According to Metrobank, it mistakenly remitted the aforesaid amounts to the BIR as well when they were inadvertently included in its own Monthly Remittance Returns of Final Income Taxes Withheld for the months of March 2001 and October 2001. Thus, on December 27, 2002, it filed a letter to the BIR requesting for the refund thereof. Thereafter and in view of respondent the Commissioner of Internal Revenue's (CIR) inaction, Metrobank filed its judicial claim for refund via a petition for review filed before the CTA on September 10, 2003.

In defense, the CIR averred that: Metro bank must prove that there was double payment of the tax sought to be refunded.

The CTA Division also denied Metrobank's claim for refund relative to the October 2001 tax payment for insufficiency of evidence.

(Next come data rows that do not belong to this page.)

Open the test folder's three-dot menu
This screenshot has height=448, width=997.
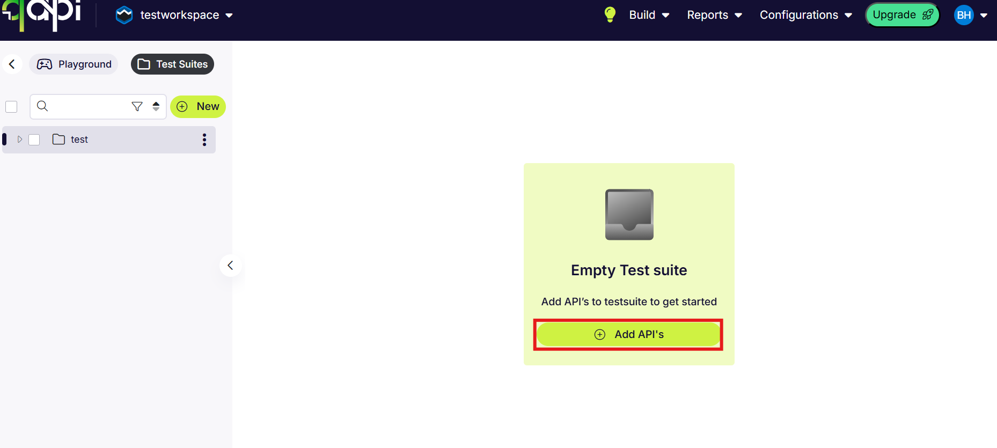pyautogui.click(x=204, y=139)
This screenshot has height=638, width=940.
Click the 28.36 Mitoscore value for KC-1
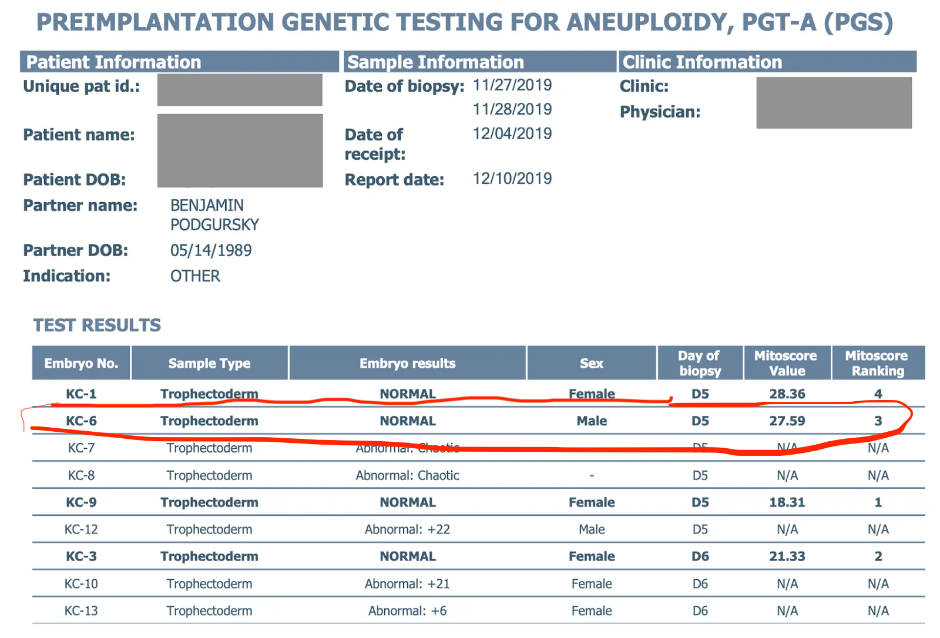[787, 394]
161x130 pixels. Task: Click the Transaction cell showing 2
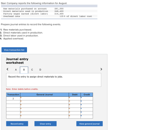13,99
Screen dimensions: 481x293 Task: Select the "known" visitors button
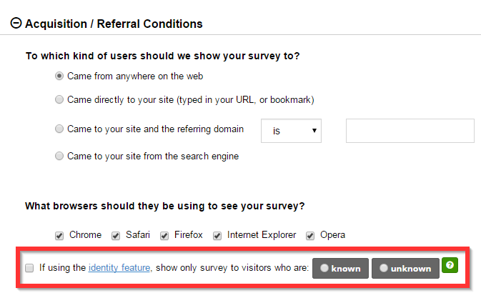tap(340, 269)
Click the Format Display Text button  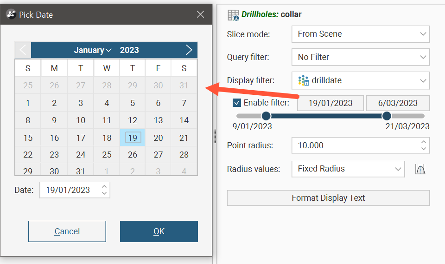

The CTA En Banc affirmed the CTA Division's ruling. It held that since Metrobank's March 2001 final tax is in the nature of a final withholding tax, the two (2)-year prescriptive period was correctly reckoned by the CTA Division from the time the same was paid on April 25, 2001. As such, Metro bank's claim for refund had already prescribed as it only filed its judicial claim on September 10, 2003.


ISSUE:

Whether or not the CTA En Banc correctly held that Metrobank's claim for refund relative to its March 2001 final tax had already prescribed.


RULINGS:

In this relation, Section 229 of the same Code provides for the proper procedure in order to claim for such refunds, to wit:

Section 229. Recovery of Tax Erroneously or Illegally Collected. - No suit or proceeding shall be maintained in any court for the recovery of any national internal revenue tax hereafter alleged to have been erroneously or illegally assessed or collected, or of any penalty claimed to have been collected without authority, or of any sum alleged to have been excessively or in any manner wrongfully collected, until a claim for refund or credit has been duly filed with the Commissioner; but such suit or proceeding may be maintained, whether or not such tax, penalty, or sum has been paid under protest or duress.

No such suit or proceeding shall be filed after the expiration of two (2) years from the date of payment of the tax or penalty regardless of any supervening cause that may arise after payment.
Metrobank insists that the filing of its administrative and judicial claims on December 27, 2002 and September 10, 2003, respectively, were well-within the two (2)-year prescriptive period.

WHEREFORE, the petition is DENIED. The Decision of the Court of Tax Appeals En Banc in C.T.A. EB No. 340 is hereby AFFIRMED.